Required work: Output the opening lines of the records exactly. End with the line that contains "Dagskrá (106, 8)".
──────────────────────────────
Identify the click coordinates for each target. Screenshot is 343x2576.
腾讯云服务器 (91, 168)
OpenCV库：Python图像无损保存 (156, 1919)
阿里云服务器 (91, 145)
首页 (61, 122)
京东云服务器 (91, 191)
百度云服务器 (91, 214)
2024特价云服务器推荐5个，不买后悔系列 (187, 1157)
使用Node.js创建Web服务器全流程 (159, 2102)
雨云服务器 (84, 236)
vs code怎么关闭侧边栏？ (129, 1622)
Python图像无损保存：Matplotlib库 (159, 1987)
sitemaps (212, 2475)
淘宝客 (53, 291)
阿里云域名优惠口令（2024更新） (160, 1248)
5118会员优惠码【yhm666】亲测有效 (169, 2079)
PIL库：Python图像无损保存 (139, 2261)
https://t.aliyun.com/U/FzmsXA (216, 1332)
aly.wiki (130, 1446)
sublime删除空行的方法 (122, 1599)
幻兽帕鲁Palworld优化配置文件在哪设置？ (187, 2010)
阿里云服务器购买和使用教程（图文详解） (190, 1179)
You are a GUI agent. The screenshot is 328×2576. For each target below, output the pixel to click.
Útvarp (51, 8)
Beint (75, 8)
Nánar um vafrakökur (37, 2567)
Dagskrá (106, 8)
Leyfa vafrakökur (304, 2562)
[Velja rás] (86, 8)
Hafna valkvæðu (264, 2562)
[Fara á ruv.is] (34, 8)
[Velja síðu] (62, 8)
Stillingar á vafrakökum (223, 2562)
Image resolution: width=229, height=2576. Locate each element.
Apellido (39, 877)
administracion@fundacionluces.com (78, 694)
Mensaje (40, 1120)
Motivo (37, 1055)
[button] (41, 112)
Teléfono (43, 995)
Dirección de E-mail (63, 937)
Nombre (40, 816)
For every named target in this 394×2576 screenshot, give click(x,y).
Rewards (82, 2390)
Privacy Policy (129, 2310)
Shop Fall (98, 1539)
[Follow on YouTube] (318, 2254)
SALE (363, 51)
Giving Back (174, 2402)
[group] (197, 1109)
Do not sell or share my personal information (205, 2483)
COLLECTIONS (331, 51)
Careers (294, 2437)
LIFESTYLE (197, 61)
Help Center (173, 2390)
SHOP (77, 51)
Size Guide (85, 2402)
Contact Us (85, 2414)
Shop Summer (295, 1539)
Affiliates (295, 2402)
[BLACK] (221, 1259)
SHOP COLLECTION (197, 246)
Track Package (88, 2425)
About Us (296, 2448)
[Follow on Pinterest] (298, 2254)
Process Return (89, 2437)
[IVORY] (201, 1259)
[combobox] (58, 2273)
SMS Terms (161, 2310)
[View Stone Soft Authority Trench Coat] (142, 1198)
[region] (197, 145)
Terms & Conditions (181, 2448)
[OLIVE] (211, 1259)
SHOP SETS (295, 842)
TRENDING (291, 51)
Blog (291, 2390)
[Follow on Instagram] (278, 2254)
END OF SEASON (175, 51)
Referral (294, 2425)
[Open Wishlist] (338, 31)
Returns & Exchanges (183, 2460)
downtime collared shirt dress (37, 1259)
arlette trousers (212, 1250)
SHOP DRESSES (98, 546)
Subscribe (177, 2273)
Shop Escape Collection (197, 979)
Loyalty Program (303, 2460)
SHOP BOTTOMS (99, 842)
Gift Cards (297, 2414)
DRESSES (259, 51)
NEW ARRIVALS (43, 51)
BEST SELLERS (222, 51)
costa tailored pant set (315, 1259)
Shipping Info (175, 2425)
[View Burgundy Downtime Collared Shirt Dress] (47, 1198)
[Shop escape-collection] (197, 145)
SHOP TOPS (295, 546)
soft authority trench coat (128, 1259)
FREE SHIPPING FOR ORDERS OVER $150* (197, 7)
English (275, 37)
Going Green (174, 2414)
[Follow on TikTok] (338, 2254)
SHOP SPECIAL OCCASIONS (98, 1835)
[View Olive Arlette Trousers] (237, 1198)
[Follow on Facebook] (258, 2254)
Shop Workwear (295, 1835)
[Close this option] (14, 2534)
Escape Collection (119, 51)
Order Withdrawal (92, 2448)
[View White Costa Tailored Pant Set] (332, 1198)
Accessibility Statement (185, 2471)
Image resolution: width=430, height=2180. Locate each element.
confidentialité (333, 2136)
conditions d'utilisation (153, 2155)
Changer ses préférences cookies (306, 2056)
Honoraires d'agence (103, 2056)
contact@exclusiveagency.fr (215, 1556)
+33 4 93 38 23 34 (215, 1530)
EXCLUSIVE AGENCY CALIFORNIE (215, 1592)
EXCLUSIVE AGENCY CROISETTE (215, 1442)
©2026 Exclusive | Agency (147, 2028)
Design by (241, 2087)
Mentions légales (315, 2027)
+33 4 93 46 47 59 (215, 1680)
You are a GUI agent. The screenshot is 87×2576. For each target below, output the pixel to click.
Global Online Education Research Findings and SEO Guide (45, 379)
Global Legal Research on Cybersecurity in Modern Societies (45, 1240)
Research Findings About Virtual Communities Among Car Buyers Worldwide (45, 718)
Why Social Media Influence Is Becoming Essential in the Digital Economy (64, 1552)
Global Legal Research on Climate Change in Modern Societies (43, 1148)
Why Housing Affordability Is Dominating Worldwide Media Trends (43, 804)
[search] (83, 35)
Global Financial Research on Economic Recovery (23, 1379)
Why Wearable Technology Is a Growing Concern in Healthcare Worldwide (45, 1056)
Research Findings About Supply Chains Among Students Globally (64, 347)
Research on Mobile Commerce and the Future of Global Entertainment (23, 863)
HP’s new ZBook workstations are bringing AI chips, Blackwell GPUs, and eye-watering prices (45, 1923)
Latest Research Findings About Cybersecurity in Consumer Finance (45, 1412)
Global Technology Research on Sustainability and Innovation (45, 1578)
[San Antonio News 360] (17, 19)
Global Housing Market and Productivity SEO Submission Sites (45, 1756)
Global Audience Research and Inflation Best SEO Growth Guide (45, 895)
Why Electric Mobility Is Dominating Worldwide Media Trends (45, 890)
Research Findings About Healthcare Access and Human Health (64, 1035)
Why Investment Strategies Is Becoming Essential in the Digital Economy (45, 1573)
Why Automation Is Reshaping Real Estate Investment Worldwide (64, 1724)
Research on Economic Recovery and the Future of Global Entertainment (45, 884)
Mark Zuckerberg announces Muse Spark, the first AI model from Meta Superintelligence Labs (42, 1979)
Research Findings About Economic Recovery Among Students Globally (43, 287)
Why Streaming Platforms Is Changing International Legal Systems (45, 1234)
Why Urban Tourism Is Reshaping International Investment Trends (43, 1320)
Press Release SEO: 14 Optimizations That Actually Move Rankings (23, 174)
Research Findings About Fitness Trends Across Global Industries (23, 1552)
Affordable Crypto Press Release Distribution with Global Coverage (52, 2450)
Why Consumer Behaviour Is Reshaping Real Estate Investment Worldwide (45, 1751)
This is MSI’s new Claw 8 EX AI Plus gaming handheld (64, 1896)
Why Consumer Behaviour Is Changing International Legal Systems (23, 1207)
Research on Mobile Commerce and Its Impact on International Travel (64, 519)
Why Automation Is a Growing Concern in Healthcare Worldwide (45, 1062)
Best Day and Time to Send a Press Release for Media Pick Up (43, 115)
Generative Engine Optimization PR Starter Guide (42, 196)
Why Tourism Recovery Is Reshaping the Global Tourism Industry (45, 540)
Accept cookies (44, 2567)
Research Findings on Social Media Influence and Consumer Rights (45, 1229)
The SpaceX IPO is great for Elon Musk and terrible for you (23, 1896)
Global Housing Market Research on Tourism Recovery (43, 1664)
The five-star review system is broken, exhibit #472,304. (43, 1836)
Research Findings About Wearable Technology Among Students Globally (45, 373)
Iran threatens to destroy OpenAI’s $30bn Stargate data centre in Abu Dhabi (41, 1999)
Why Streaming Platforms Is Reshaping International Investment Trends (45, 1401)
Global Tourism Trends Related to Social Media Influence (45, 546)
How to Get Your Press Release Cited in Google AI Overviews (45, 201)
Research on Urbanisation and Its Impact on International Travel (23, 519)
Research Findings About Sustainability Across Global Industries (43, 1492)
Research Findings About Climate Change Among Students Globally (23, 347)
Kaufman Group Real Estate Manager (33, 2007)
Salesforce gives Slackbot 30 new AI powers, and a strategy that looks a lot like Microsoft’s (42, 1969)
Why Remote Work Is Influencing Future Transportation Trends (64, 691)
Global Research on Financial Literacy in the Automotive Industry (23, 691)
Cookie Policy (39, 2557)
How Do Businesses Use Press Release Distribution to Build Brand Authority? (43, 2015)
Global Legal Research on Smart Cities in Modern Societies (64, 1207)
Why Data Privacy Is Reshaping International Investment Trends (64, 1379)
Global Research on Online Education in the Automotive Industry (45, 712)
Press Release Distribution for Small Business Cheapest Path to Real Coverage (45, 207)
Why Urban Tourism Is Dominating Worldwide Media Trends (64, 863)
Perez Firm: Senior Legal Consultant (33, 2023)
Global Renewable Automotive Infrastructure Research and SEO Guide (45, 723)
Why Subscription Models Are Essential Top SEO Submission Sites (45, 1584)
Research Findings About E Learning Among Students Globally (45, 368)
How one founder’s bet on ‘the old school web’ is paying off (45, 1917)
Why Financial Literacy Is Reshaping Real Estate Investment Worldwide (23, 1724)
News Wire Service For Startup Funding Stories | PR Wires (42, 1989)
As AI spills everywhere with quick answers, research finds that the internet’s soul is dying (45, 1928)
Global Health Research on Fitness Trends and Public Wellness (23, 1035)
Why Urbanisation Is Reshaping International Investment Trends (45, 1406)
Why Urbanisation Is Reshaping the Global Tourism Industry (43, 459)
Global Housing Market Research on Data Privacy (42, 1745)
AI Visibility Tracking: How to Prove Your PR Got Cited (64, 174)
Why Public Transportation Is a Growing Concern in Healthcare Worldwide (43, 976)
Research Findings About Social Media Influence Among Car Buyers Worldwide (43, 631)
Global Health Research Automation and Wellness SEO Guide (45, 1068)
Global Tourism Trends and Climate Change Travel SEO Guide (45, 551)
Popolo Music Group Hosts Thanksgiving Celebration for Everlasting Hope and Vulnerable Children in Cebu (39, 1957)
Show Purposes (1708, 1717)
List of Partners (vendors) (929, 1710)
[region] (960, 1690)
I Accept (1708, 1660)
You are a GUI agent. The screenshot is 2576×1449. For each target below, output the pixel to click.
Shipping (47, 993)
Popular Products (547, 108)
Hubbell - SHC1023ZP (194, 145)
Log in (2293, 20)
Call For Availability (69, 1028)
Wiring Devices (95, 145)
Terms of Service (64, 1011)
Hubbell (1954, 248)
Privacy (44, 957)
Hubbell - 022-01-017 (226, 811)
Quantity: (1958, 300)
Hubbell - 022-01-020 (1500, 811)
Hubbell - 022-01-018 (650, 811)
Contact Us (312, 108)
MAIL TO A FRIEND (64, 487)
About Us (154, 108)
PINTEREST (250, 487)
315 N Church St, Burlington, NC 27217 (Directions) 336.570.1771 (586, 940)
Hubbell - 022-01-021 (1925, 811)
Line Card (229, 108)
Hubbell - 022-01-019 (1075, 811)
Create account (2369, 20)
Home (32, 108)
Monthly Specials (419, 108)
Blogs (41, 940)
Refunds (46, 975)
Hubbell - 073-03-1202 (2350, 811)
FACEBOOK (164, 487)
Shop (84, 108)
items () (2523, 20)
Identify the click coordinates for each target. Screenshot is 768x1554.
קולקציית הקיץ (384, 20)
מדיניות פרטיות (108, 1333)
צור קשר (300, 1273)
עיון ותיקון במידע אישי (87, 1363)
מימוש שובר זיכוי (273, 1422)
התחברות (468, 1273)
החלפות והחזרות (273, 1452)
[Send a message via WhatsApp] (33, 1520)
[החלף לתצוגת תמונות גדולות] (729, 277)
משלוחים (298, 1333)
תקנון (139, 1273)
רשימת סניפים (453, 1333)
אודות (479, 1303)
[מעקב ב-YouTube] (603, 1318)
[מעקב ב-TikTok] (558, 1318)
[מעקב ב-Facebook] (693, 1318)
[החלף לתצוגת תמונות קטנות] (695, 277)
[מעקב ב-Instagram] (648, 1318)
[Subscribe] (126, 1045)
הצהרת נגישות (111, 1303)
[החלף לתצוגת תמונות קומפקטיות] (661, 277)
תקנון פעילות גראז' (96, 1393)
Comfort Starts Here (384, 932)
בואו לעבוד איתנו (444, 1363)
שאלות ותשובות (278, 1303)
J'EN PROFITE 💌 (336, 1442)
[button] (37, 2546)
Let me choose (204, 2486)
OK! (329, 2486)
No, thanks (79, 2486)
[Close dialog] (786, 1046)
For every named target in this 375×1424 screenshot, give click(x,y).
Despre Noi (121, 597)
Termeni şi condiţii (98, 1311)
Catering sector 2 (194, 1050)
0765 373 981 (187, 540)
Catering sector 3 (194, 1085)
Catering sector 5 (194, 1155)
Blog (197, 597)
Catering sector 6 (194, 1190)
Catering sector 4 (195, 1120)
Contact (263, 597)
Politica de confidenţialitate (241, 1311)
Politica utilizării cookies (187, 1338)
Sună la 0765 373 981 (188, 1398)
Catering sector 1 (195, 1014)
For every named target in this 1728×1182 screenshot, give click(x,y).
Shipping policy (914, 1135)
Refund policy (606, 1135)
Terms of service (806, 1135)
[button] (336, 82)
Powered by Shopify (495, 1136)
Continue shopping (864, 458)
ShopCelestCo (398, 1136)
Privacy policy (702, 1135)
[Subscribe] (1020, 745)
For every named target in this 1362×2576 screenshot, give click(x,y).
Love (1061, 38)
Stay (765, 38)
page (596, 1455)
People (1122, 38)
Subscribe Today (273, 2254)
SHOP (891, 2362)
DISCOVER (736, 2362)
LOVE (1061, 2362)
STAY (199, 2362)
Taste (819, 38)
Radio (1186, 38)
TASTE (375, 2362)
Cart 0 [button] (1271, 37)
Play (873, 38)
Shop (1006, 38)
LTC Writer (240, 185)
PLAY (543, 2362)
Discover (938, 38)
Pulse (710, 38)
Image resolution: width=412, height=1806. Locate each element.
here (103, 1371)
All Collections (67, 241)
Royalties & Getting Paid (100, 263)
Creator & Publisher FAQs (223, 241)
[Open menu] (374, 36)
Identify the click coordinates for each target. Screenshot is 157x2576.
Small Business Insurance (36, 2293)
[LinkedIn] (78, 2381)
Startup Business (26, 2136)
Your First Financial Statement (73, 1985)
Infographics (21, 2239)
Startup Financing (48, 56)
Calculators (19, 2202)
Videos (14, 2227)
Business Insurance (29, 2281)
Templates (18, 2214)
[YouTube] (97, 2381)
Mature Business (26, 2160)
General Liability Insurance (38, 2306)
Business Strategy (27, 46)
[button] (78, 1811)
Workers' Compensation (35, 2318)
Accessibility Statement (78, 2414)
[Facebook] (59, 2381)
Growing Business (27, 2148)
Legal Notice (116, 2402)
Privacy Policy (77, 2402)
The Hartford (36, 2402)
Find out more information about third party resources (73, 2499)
──────────────────────────────
Response box:
Identify the click coordinates for each target. Screenshot is 343x2576.
腾讯云服务器 (91, 168)
OpenCV库：Python图像无损保存 (156, 1919)
阿里云服务器 (91, 145)
首页 (61, 122)
京东云服务器 (91, 191)
百度云服务器 (91, 214)
2024特价云服务器推荐5个，不买后悔系列 (187, 1157)
使用Node.js创建Web服务器全流程 (159, 2102)
雨云服务器 (84, 236)
vs code怎么关闭侧边栏？ (129, 1622)
Python图像无损保存：Matplotlib库 (159, 1987)
sitemaps (212, 2475)
淘宝客 (53, 291)
阿里云域名优惠口令（2024更新） (160, 1248)
5118会员优惠码【yhm666】亲测有效 (169, 2079)
PIL库：Python图像无损保存 (139, 2261)
https://t.aliyun.com/U/FzmsXA (216, 1332)
aly.wiki (130, 1446)
sublime删除空行的方法 (122, 1599)
幻兽帕鲁Palworld优化配置文件在哪设置？ (187, 2010)
阿里云服务器购买和使用教程（图文详解） (190, 1179)
You are a GUI agent. The screenshot is 328×2576. For each target below, output the pixel to click.
Útvarp (51, 8)
Beint (75, 8)
Nánar um vafrakökur (37, 2567)
Dagskrá (106, 8)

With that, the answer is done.